» **MATERIAL FOR THIS TASK**:
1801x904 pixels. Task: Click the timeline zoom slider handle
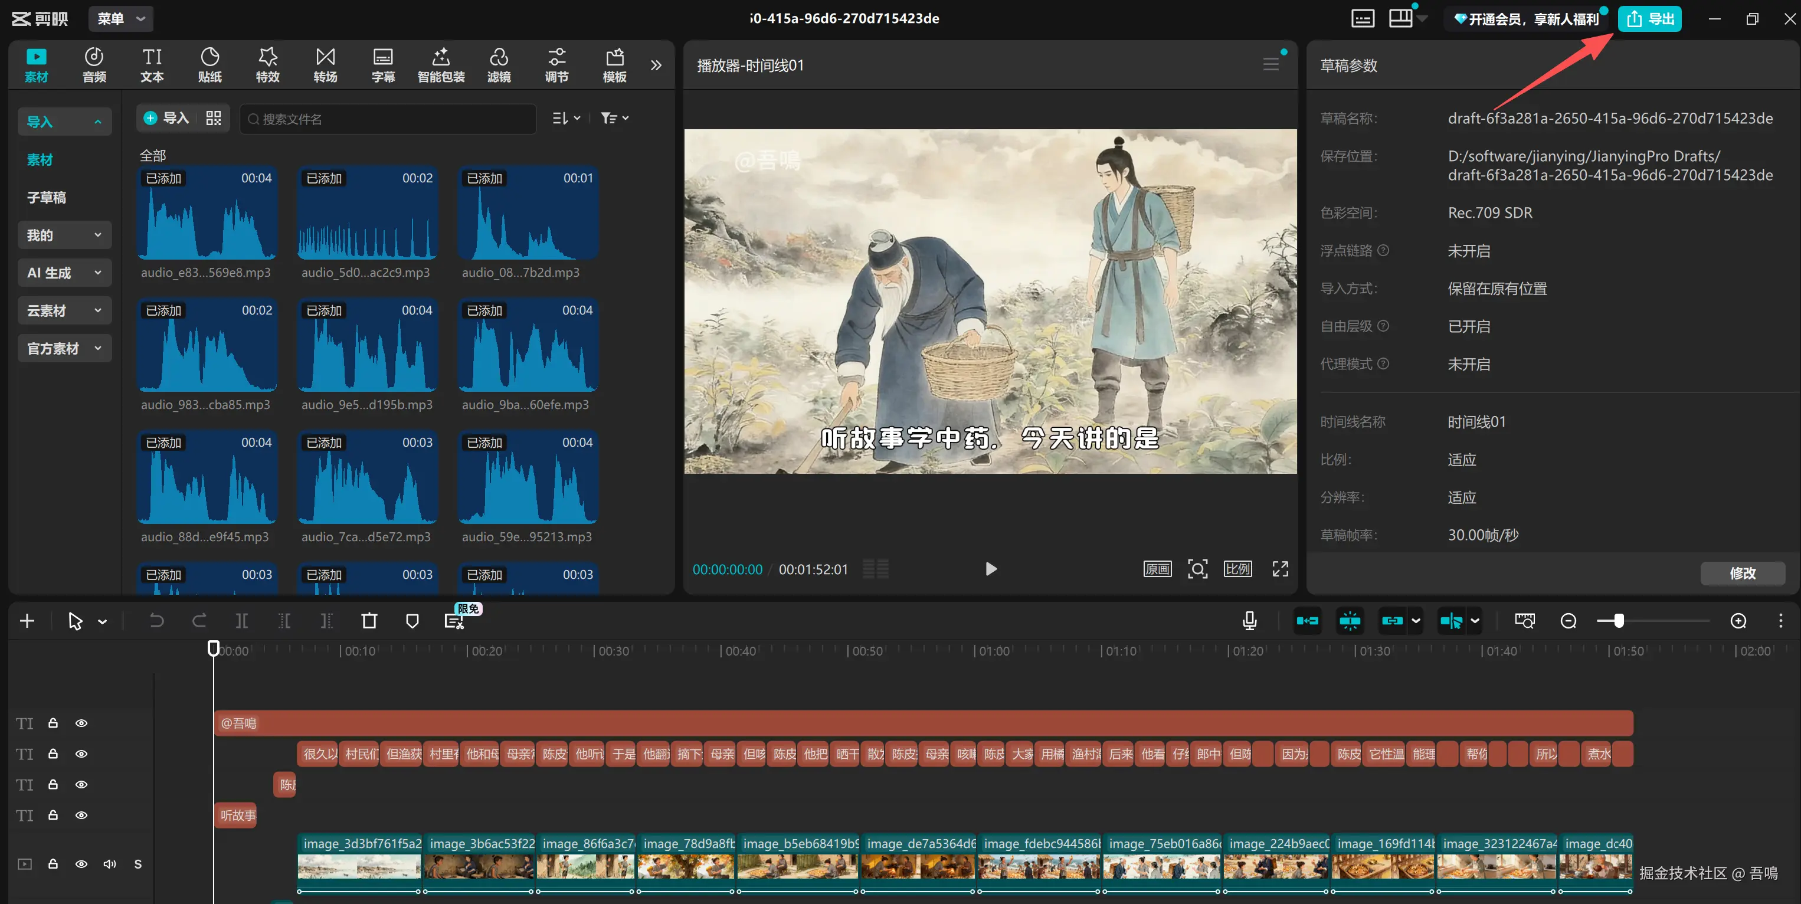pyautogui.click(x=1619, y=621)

--

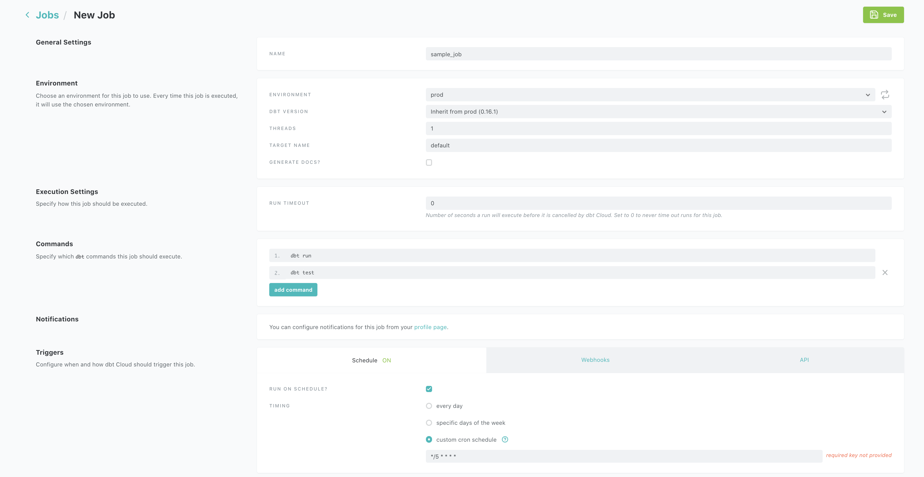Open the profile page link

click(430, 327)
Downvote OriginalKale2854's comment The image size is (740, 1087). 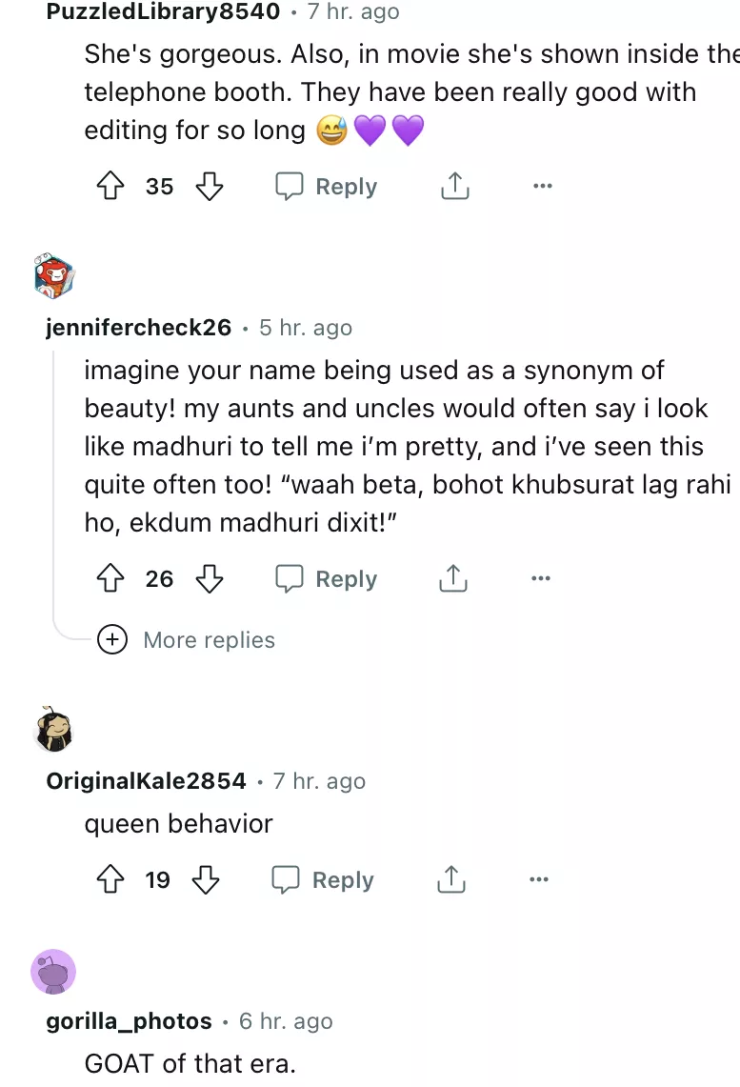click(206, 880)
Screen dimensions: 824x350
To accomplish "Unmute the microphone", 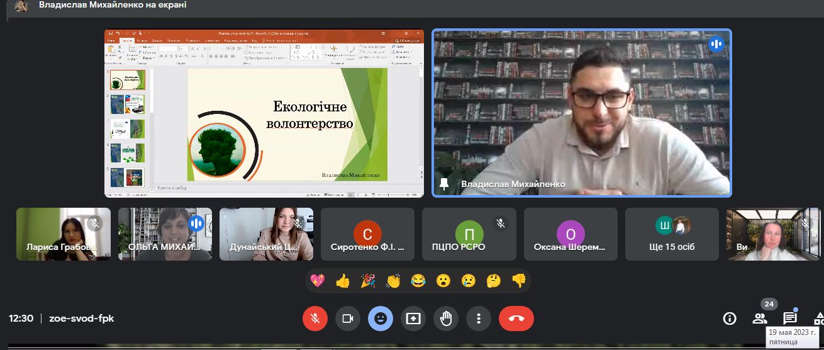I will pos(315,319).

» **AIM OF THE TASK**: Starting with the line that contains "1801x904 pixels. Task: Click" and going on through the line that contains "pyautogui.click(x=1619, y=621)", copy out that data again with every answer coordinate shifted by -111, and leave out the pictures.

» **EXPECTED ANSWER**:
1801x904 pixels. Task: Click the timeline zoom slider handle
pyautogui.click(x=1508, y=510)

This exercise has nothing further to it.